On Twitter, the service that lets you keep the world abreast of your doings in 140 characters or less, "you post a thought and you never know who is going to jump in and join that conversation with you," says Mooney. "You sort of forget that it's a really, really public form of [instant messaging]." She's reviewed the new movie "Wanted," shared a dream about standing in line to buy the new iPhone and sent out links to new sites she has found interesting.

For Mooney and the million-odd microbloggers out there, no thought, however trivial, goes undigitized. First there was Facebook—where members are able to share instant thoughts or whereabouts with their social network by writing a pithy "status update" (Example: Brian is writing a story about microblogging). Now there is a rash of new self-publishing tools that seem to launch on a weekly basis. In the last few months alone, services like identi.ca, Pownce, and Plurk have popped up. Arguably the hippest is Tumblr. Launched last year, it allows people to subscribe to—or follow—each other's "tumblelogs" and netted a bit of microfame for the odd vapid oversharer and facilitated the expression of at least one Garfield fan's flash of inspired genius.

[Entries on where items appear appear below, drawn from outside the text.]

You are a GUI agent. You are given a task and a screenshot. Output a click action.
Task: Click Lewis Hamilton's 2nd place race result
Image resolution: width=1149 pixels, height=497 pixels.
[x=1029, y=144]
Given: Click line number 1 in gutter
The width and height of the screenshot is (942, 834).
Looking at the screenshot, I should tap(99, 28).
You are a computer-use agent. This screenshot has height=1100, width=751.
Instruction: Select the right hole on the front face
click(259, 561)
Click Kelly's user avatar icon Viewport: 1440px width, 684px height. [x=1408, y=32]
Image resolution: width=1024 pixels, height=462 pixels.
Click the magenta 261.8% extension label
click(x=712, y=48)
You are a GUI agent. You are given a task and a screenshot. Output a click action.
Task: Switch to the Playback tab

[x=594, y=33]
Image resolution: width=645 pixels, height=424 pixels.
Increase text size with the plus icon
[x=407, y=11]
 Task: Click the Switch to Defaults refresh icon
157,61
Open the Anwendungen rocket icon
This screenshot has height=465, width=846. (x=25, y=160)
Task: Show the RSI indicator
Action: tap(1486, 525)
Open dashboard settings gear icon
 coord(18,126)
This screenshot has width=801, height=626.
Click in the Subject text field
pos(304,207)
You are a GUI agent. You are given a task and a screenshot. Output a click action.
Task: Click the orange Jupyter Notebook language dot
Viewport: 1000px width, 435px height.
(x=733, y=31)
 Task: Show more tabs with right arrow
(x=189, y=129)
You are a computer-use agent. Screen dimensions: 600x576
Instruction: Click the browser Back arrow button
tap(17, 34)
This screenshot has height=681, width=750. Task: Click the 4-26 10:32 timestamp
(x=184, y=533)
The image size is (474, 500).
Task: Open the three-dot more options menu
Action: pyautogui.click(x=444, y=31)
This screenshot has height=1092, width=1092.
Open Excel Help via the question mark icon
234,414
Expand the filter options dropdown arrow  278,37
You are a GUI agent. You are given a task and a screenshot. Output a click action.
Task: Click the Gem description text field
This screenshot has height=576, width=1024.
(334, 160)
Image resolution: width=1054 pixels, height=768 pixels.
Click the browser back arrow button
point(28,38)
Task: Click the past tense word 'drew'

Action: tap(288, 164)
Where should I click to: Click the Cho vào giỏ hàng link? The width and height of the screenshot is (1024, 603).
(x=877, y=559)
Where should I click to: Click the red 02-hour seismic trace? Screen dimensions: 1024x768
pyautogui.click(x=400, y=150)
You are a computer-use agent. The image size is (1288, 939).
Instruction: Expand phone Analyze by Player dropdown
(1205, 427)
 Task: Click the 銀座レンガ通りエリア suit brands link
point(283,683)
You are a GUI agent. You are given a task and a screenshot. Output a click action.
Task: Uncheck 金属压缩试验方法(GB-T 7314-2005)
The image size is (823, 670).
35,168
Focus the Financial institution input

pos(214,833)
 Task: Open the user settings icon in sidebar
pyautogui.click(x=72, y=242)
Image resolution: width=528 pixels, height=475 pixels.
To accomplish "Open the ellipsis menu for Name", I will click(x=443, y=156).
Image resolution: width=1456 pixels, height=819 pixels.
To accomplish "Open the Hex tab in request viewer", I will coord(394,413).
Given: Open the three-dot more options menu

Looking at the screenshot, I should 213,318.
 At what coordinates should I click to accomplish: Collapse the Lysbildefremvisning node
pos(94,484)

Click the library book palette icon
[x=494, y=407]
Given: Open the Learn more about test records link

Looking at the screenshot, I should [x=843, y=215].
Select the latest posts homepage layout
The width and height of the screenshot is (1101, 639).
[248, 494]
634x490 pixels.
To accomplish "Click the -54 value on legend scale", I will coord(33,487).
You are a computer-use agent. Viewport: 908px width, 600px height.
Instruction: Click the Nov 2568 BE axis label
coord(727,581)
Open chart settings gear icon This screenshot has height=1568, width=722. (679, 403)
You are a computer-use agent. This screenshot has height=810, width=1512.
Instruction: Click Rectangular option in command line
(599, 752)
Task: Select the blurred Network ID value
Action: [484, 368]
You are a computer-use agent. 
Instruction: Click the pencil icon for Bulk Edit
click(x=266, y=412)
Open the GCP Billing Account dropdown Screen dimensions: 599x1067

The new kid on the block is Posterous, which made its debut last week and is already making Tumblr seem archaic by bypassing the need to go to a Web site to write a post—or even embed a video. On Posterous, users start an account and publish new posts entirely via e-mail. All you need to do to launch a new blog—and update it—is send an e-mail to post@posterous.com. In its first week 6,000 bloggers registered with Posterous, according to cofounder Sachin Agarwal.

Posterous's initial popularity may be good for the company's investors, but how many blogging services does the world need anyway? "The problem is that people are launching a whole new service based on one feature," says Sean Bonner, who co-publishes Metroblogging, a large network of local blogs. "The reason Twitter is useful is because all your friends are there. If it was just you, it would be as useful as a piece of paper you write notes to yourself on."

Indeed, for now, Twitter appears to be winning the microblogging arms race. The service boasted an estimated 1.2 million unique visitors in May alone, and may be valued in the eye-popping neighborhood of $100 million. This all suggests that an instant 140-character "tweet" meets some communications needs better than a fleshed out blog post. (In April an American journalism student was arrested in Egypt for photographing a demonstration, his tweets alerted friends to what had happened—and ultimately got him sprung.)

Perhaps given the success of Twitter, it's no surprise that there is a new wave of clones: venture capitalists smell money in the water. "If you look at any technology trend of this sort that is developed by technologists, put forward through startups and funded by venture capitalists, you're going to have a shakeout and you're going to have winners," says John Palfrey, coauthor of the forthcoming book "Born Digital." "I'm not surprised at all to see a series of copycat services emerge and get funded."

Still, even Twitter can be just more digital noise. Who has the time to check in on even one single BFF's doings at Facebook, Twitter, Tumblr and even Netflix in any given afternoon? And, really, who cares what you just had for lunch? "It's allowing for more conversation, social, business or otherwise," says Chris Brogan, a social-media consultant. "But I'm suddenly tending to a lot of stores." Enter the aggregators: one-stop Web sites that let you see what your friends are up to in their various Web travels. "As people are rapidly moving toward [services like] Twitter and Tumblr, it will force us to a mode where the consumption tools need to be on a separate platform," says David Karp, the wunderkid founder of Tumblr, which has 315,000 registered users. "What we're doing now is agreeing to use one tool that allows us to be in the same place."

For example, FriendFeed, Swurl and Spokeo are slightly creepy new tools that allow users to see a wide swath of their friends' online activity in one place. Users allow these sites to pull their most recent activity from an array of Web services, and then invite friends to monitor and comment on each update (a new photo at Flickr here, a new blog post there), all on a single page. But read those last two sentences—we just mentioned not one, but three aggregators. How long before some enterprising developer builds an aggregator that aggregates the aggregators? No one ever said sharing was easy.